Tier	RPM	Tokens/min	Target Customer
Free	10	50K	Trial signups, sandbox tenants
Starter	60	500K	SMB insurers, < 100 assets
Pro	300	5M	Mid-market, 100-1K assets
Enterprise	Unlimited	Negotiated	Large insurers, > 1K assets, custom SLAs

This is enforced via Redis-backed token-bucket (key: `tquota:{tenant_id}:{model}:{window}`) and surfaced as 429 responses with `Retry-After` headers when exceeded.

Why Burn $15K/mo After Credits?

Three reasons:

Stickiness = future EDP negotiation power. $180K/yr post-credit burn puts us in the top decile of InsurTech AWS customers. That earns a custom Enterprise Discount Program contract at 15-25% off list — saving $30-45K/yr going forward.
Customers expect production-grade AI. If we cut Sonnet access to save $2K/mo, our risk analysis drops in quality, customers churn, and the whole burn plan collapses. $15K/mo is the cost of being taken seriously.
ML training compounds value. Weekly retraining on SageMaker is what makes the platform smarter. Cut that and we lose the "predictive" differentiator that justifies the price tag.

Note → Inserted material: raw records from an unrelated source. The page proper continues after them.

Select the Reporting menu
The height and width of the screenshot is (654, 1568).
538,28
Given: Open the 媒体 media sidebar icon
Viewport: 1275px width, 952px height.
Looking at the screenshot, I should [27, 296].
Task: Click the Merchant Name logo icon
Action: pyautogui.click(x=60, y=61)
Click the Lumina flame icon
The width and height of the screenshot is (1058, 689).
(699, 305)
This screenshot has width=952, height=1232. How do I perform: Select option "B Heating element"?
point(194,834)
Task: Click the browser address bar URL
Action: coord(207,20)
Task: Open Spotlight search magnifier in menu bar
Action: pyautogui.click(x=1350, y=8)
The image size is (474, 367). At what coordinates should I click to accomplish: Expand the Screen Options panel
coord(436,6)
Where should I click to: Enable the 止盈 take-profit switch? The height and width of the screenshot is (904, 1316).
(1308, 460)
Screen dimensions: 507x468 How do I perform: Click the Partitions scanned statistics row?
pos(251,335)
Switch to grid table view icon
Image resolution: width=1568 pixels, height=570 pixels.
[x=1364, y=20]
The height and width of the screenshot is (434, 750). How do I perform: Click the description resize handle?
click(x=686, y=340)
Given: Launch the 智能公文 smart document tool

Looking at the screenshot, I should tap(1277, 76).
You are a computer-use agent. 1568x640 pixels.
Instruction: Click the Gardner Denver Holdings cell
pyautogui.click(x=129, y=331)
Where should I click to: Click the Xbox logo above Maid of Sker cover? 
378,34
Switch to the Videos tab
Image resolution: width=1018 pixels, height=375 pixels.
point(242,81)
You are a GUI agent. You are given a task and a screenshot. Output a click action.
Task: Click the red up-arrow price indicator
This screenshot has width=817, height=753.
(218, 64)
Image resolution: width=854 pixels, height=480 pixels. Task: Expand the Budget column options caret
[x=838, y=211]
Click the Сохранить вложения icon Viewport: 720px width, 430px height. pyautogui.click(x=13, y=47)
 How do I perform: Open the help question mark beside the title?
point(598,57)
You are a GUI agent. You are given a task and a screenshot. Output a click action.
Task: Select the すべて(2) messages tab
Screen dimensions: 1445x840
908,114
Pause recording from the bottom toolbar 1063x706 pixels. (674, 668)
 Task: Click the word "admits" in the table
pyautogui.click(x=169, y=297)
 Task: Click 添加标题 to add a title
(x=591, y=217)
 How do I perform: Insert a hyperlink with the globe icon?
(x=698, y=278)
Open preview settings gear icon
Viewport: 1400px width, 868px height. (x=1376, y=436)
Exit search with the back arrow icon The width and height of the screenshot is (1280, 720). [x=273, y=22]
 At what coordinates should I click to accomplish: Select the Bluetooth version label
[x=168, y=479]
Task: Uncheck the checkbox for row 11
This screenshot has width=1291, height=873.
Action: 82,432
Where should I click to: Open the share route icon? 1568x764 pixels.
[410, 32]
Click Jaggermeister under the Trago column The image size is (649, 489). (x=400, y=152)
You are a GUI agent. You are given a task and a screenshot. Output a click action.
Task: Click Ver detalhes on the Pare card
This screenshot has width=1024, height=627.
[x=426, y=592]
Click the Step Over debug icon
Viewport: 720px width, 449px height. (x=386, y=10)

Funding Source for Post-Credit Burn

Series Seed extension: $250-500K at 18-24mo runway, $45K/quarter on AWS is ~9% of capital. Defensible.
Revenue: At 50 paying customers @ $500/mo = $25K MRR. AI/ML is 60% of COGS = $15K/mo. Self-funding at month 14.
AWS EDP: 15-25% discount after proving $180K/yr run rate — saves $27-45K/yr going forward.

Bottom line: We need to show AWS that we can sustain $10-20K/mo in real spend. The $100K credit was the down payment on proving production load. The next $45K is us putting our own capital where our roadmap is. If we can't afford that, we shouldn't be building this.